North Yorkshire County Council’s corporate and partnerships scrutiny committee has concluded the system favours prisoners with longer sentences as they receive better and longer term access to education and training.

Hundreds of inmates were slipping through the net and are not receiving any education, despite the Probation Service receiving funding from taxpayers to do so.

The committee launched the inquiry three years ago after Ministry of Justice figures showed that within 12 months of being released from custody, 58 per cent of prisoners released from under 12 months’ custody had reoffended.

As well as quizzing officials, members visited a young offenders institution in Wetherby, the main custody centre for young people from North Yorkshire, HMP Kirklevington Grange, near Yarm, and HMP Askham Grange, near York.

The meeting heard the visits identified prisoners’ frustration at having to be in jail for at least two years to able to access the full range of education and training that they felt they required to enable them to secure a job upon release from custody.

Inmates also told councillors they had difficulty in accessing education and training which fell outside of the confines of catering, hotels, hair and beauty and hospitality.

The committee’s chairman, Councillor Derek Bastiman said a fast-track education system was needed in prisons.

He said: “We are extremely concerned that we are not getting true value for money in how these offenders are being treated and the opportunities that are not being given to them, such as education.

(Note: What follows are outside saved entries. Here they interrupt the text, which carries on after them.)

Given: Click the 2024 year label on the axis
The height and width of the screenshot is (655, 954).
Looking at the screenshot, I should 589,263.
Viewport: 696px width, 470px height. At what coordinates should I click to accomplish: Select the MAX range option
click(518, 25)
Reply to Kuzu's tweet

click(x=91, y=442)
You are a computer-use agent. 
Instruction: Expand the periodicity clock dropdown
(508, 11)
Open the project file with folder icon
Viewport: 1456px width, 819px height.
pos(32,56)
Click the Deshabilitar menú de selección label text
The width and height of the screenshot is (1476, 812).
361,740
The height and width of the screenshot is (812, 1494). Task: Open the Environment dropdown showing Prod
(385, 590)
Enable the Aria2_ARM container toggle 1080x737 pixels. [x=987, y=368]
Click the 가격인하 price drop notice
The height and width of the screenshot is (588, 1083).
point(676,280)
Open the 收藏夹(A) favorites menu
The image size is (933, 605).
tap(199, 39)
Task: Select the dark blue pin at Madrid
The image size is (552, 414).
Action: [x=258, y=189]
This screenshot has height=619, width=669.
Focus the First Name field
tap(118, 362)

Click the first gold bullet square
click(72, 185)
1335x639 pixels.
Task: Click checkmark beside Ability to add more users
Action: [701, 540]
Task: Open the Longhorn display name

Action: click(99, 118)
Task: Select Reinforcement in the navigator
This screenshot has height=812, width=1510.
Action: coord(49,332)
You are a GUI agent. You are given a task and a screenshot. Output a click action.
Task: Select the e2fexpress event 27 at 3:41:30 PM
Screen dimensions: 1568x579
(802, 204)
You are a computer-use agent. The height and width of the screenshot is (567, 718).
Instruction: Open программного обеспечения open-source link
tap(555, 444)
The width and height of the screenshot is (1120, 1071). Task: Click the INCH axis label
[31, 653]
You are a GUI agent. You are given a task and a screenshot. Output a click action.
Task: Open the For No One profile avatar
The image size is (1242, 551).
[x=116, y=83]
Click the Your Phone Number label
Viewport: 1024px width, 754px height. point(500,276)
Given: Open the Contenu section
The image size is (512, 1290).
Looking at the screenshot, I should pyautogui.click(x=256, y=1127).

“From the three prison visits we did, the common thread was the lack of education, facilities and the provision of education.

“It has got to be tailored individually to the offender so that within a week or two his opportunities have been identified and delivered to him rather than going through this continuous amount of red tape and paperwork, which is so frustrating both for the North Yorkshire taxpayers and the inmates.”

In response to the inquiry’s findings, a Ministry of Justice spokeswoman said education was “an important part of turning offenders away from a life of crime, helping to prevent future victims and cutting the annual £15 billion cost of reoffending”.

She said: “That’s why we launched our Education and Employment Strategy last year and an extra 230 organisations are now providing training in prisons after we gave governors the power to commission services from a wider range of educational providers, charities and businesses.

“We agree that short prison sentences are often ineffective which is why we have set out changes to make our probation system more effective and are considering reforms to sentencing.”